Page 2 of 3 FirstFirst 123 LastLast
Results 11 to 20 of 24

Thread: Anyone plan on trying this project

  1. #11
    Join Date
    Jul 2003
    Location
    Florida,US
    Posts
    393
    I did some tweaking in bios and it shows a 10% increase in speed just by disabling video and bios cache and lowering ram timings.

  2. #12

    SSE2

    PRP runs fastest on Pentium 4s, due to SSE2 instructions.
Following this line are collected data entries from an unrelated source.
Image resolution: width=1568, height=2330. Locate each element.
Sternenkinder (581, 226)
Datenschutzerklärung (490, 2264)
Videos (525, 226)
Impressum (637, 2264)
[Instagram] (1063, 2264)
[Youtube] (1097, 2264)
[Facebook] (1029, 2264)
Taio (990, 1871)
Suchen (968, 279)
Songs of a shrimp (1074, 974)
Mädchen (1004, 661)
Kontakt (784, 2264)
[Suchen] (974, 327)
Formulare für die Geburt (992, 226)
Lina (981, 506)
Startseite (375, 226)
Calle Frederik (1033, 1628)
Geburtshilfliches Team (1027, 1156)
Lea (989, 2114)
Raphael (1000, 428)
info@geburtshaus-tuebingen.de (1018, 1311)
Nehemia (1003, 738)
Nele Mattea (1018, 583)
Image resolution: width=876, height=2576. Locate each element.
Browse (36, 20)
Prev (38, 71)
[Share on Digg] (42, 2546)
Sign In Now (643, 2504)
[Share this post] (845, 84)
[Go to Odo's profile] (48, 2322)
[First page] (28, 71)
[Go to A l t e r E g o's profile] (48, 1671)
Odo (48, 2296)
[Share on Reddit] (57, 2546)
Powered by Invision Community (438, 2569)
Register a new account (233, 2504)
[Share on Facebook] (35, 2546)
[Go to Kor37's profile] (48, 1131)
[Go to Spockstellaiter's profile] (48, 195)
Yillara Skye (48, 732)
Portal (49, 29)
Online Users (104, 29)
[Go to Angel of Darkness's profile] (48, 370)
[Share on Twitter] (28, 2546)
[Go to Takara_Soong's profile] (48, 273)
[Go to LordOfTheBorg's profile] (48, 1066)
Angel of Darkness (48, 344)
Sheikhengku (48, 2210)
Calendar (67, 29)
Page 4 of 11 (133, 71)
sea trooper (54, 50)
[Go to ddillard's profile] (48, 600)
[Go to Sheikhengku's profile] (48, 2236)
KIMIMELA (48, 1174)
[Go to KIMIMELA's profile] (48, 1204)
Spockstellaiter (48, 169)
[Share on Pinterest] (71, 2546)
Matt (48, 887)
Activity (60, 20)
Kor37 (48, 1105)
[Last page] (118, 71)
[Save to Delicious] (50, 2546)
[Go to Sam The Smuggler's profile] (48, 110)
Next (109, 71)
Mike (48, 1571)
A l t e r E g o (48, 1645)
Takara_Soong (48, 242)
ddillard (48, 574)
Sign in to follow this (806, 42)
    However, PRP isn't quite as SSE2 optimized as Prime95. I think it takes slightly under 8 hours to test these exponents on a P4 2.8Ghz 800Mhz bus processor, and your Athlons at around 11 hours and above get close. If this were Prime95 there would be a huge gap rather than a close one. I am going to put a post in mersenneforum.org probably tomorrow seeing if someone can improve the SSE2 code for PRP.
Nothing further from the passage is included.